> **EXERCISE BRIEF**
Skipping all pictures, print exactly the lines below from the one with "Instruction: Open the Actions dropdown menu" through the final line.

> **EXTRACTED RECORDS**
· · · · · · ·

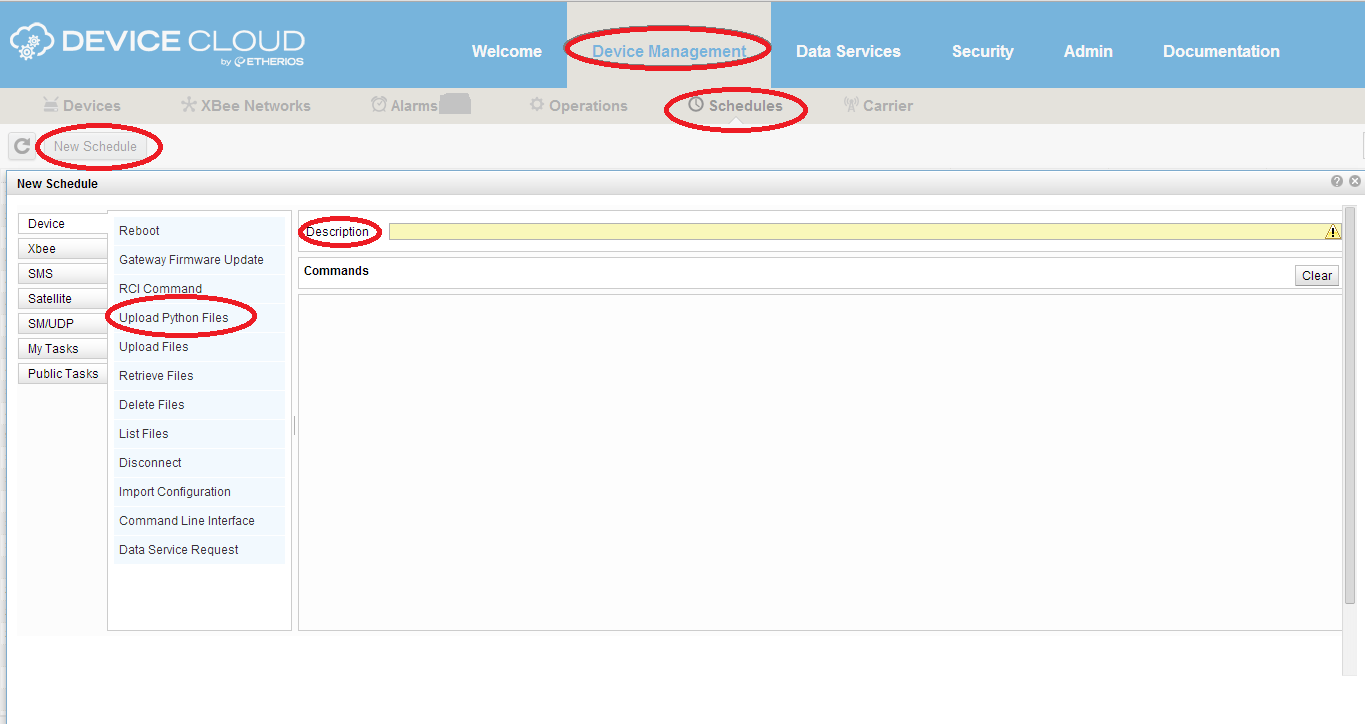Open the Carrier section
Viewport: 1365px width, 724px height.
[878, 106]
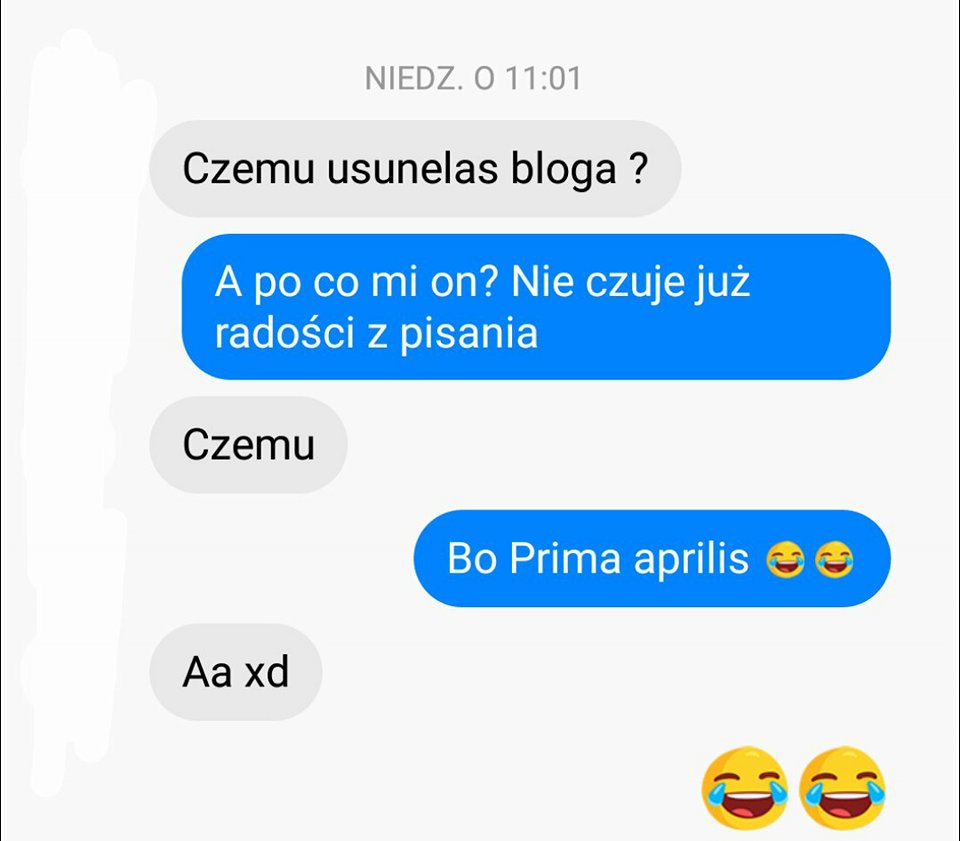Image resolution: width=960 pixels, height=841 pixels.
Task: Click the right large laughing emoji sticker
Action: pos(842,787)
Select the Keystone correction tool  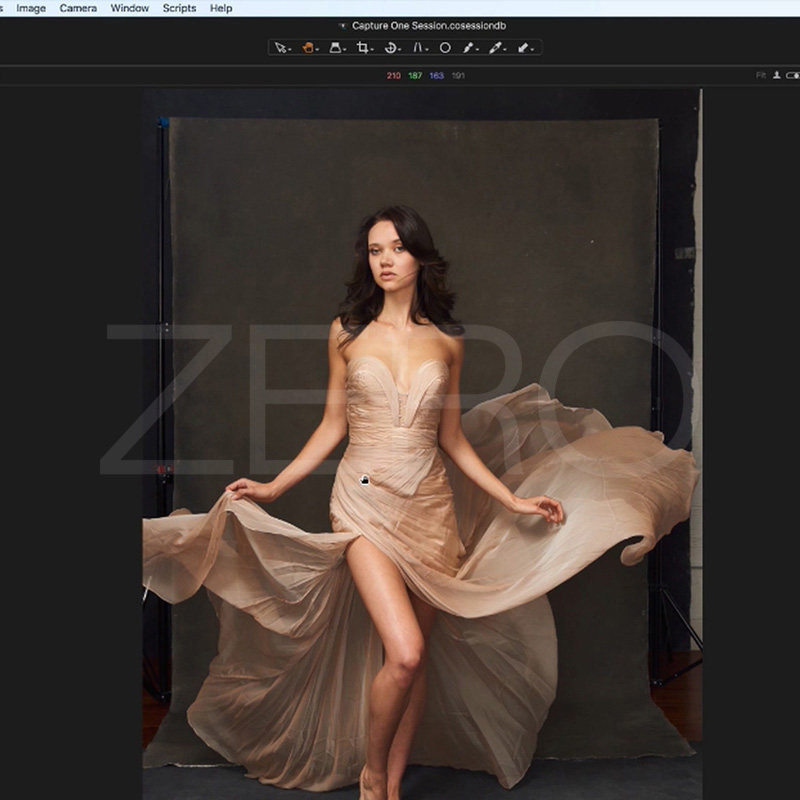click(336, 47)
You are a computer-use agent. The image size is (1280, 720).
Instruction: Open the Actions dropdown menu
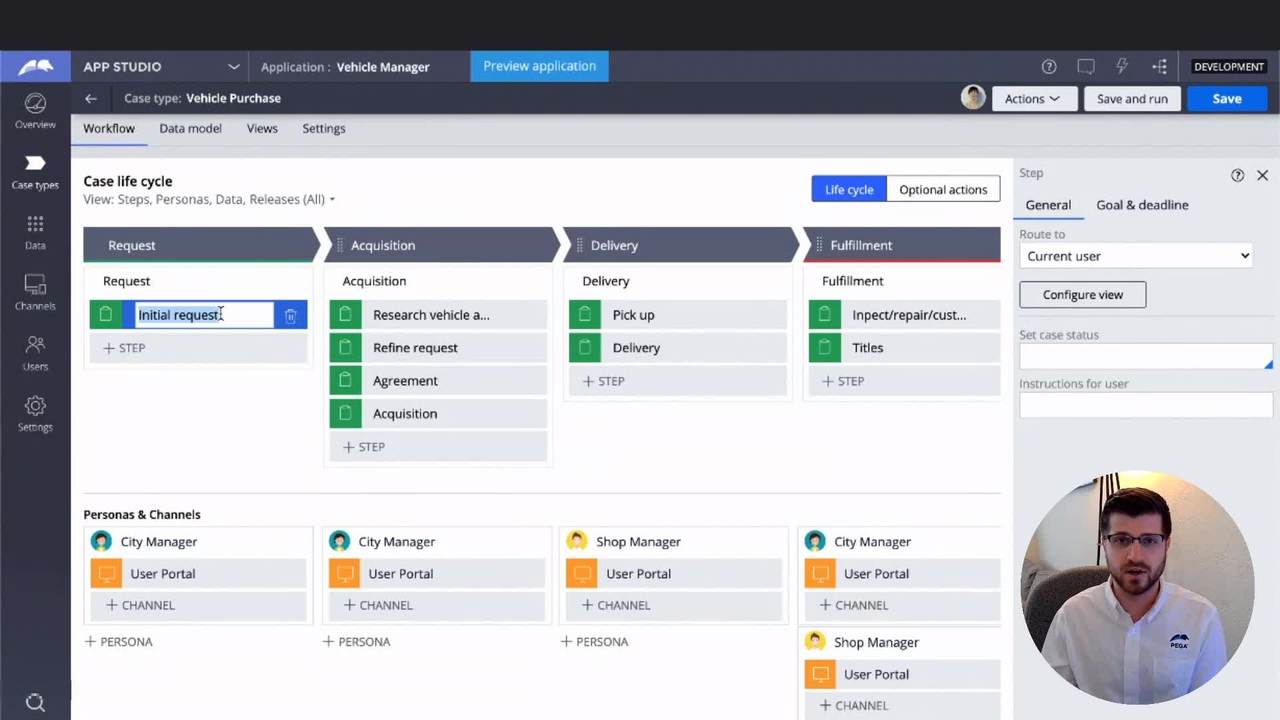[1033, 98]
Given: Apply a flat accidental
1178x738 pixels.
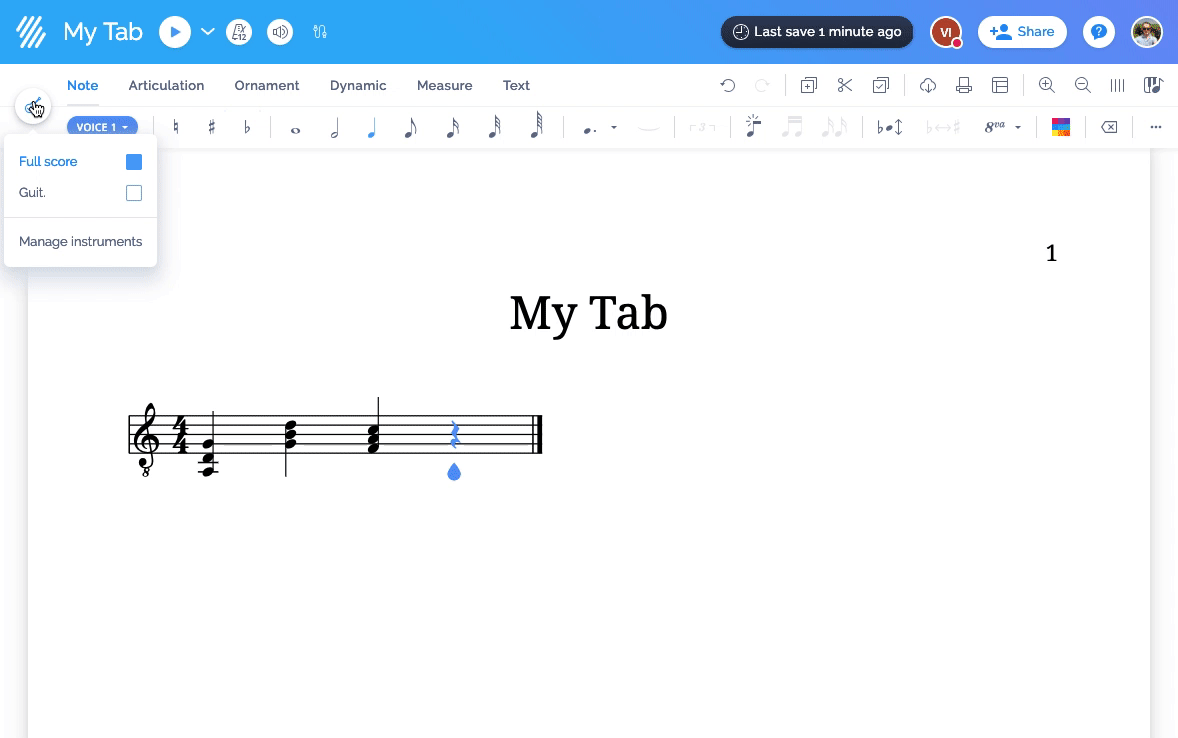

· · · · · · ·

> **FINISHED EXERCISE**
Instruction: Open the Actions dropdown menu
[1033, 98]
Given: Apply a flat accidental
1178x738 pixels.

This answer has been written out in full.